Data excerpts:
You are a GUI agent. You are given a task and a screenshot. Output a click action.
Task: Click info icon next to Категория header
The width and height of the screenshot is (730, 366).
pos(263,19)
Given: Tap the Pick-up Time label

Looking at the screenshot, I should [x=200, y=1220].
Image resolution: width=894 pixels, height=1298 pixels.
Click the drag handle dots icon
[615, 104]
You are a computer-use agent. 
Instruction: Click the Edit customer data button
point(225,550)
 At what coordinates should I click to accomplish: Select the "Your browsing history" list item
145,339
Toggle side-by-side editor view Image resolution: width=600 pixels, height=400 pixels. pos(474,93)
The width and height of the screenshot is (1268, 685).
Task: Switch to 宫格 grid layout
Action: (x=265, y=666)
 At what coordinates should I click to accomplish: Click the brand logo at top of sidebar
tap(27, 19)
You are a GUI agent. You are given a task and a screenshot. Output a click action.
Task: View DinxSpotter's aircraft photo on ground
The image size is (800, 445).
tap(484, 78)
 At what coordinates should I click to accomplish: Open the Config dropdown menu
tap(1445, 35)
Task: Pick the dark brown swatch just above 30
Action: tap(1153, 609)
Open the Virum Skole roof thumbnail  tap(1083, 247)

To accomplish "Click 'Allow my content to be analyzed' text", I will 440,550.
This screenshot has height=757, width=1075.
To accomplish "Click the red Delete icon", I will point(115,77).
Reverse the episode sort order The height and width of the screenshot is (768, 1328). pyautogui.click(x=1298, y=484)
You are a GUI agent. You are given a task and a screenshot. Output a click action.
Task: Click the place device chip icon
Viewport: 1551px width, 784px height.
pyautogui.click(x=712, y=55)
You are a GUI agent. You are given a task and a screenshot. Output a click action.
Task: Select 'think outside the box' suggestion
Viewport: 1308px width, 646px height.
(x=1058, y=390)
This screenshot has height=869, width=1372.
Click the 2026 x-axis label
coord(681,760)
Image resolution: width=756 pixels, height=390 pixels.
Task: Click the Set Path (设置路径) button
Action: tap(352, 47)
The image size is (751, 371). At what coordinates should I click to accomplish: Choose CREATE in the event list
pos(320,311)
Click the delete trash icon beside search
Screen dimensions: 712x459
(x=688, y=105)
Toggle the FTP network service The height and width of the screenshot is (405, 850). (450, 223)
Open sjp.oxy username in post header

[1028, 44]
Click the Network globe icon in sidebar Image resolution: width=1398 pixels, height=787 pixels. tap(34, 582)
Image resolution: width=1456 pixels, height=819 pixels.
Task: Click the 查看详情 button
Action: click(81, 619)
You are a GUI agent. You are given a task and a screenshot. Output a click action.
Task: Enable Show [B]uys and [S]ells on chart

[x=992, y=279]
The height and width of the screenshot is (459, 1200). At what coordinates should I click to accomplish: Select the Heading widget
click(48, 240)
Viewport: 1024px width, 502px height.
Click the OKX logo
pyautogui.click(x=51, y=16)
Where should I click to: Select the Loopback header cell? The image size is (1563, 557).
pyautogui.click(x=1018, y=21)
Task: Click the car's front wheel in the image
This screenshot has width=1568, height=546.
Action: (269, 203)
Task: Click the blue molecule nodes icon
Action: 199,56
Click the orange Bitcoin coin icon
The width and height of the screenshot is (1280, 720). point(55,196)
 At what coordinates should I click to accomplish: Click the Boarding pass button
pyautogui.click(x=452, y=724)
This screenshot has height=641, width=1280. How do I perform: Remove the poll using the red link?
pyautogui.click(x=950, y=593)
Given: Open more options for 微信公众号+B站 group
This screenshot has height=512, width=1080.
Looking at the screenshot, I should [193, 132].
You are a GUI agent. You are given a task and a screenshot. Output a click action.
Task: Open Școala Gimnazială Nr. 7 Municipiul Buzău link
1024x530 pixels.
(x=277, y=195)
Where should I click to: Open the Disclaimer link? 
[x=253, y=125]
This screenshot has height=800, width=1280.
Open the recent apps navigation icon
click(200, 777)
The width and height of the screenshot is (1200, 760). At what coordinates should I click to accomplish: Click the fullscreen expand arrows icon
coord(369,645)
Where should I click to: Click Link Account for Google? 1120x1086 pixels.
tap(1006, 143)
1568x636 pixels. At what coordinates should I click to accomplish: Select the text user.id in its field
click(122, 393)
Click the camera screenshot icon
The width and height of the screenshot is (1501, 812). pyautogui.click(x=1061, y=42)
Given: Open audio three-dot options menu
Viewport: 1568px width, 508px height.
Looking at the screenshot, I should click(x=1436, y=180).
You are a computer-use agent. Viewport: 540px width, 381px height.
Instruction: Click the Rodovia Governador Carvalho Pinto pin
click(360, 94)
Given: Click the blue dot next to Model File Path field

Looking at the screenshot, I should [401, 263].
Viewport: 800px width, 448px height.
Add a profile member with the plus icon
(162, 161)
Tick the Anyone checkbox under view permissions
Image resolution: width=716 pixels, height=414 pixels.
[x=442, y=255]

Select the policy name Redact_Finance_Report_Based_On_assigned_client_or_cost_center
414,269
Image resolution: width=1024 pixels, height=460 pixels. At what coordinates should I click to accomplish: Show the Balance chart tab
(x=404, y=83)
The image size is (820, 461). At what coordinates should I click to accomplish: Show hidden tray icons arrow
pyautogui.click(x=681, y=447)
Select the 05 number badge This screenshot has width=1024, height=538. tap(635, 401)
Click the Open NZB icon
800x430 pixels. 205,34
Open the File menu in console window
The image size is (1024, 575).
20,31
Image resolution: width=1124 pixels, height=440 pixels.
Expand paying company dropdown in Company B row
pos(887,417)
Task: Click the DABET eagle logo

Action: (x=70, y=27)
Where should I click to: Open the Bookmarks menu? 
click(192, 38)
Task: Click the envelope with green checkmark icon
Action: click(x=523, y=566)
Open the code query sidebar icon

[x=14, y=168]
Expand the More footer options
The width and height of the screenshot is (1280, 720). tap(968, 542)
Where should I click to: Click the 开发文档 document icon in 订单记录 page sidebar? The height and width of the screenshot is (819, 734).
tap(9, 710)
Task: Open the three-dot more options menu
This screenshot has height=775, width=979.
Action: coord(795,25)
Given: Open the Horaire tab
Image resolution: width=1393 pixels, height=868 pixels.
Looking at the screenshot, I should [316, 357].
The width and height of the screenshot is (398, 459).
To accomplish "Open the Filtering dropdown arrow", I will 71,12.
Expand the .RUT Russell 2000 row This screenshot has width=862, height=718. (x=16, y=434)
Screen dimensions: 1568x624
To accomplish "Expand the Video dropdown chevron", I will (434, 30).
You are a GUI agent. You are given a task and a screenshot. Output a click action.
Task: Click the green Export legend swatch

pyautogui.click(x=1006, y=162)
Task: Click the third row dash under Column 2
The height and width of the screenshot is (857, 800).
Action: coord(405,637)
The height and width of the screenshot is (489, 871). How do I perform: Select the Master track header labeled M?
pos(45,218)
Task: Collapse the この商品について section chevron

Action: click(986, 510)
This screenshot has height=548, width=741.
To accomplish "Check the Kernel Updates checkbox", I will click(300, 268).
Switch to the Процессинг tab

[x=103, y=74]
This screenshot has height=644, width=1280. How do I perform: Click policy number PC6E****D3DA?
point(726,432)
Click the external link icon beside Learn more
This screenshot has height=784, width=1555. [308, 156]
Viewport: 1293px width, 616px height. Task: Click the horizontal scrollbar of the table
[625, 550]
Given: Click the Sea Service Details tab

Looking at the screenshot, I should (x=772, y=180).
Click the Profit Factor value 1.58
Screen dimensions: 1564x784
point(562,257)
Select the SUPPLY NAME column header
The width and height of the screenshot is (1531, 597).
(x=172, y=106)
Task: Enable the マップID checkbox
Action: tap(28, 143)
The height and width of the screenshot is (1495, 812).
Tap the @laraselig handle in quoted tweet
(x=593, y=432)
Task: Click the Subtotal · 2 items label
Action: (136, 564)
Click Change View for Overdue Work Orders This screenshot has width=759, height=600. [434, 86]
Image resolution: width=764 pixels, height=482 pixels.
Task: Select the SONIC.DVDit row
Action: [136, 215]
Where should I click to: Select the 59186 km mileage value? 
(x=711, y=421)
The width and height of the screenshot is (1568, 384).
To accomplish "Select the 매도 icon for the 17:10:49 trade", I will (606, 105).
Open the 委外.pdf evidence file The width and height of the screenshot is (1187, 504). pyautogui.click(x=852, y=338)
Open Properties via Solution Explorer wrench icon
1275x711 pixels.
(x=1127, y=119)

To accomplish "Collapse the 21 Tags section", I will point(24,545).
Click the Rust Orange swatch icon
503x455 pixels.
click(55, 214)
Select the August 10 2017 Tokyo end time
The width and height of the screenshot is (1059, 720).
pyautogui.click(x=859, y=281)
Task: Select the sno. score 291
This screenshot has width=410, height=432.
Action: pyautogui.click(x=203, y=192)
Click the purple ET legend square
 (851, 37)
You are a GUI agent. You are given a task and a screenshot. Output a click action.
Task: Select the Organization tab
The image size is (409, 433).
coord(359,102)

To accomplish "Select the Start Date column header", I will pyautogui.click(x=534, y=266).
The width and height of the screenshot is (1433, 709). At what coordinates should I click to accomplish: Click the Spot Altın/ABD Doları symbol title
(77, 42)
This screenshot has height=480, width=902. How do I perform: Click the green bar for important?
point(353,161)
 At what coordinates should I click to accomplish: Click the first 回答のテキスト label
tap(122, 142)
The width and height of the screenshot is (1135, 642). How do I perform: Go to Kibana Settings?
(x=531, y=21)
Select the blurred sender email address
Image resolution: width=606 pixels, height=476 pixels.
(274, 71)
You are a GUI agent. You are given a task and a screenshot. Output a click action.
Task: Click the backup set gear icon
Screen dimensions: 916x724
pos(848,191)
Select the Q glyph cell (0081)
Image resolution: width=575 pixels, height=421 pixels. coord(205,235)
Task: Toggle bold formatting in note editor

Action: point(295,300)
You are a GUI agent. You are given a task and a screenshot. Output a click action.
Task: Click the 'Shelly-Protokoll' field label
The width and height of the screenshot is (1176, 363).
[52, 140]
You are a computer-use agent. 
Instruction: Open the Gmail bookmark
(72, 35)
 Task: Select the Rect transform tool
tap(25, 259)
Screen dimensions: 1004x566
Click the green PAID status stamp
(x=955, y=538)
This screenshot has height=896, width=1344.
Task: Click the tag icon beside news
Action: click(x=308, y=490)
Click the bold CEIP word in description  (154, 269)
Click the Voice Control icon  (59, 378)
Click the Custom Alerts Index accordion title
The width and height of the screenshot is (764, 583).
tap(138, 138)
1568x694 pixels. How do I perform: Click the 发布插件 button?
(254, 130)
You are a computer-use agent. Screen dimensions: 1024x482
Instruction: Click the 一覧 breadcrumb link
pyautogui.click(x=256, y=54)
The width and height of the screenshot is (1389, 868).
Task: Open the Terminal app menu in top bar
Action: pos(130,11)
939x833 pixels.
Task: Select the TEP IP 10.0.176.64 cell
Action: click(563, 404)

WHAT TO WORK ON:
From the data above, output exactly the lines between the one containing "Image resolution: width=894" and the one containing "Task: View DinxSpotter's", counting both of them.

EXPECTED ANSWER:
Image resolution: width=894 pixels, height=1298 pixels.
Click the drag handle dots icon
[615, 104]
You are a computer-use agent. 
Instruction: Click the Edit customer data button
point(225,550)
 At what coordinates should I click to accomplish: Select the "Your browsing history" list item
145,339
Toggle side-by-side editor view Image resolution: width=600 pixels, height=400 pixels. pos(474,93)
The width and height of the screenshot is (1268, 685).
Task: Switch to 宫格 grid layout
Action: (x=265, y=666)
 At what coordinates should I click to accomplish: Click the brand logo at top of sidebar
tap(27, 19)
You are a GUI agent. You are given a task and a screenshot. Output a click action.
Task: View DinxSpotter's aircraft photo on ground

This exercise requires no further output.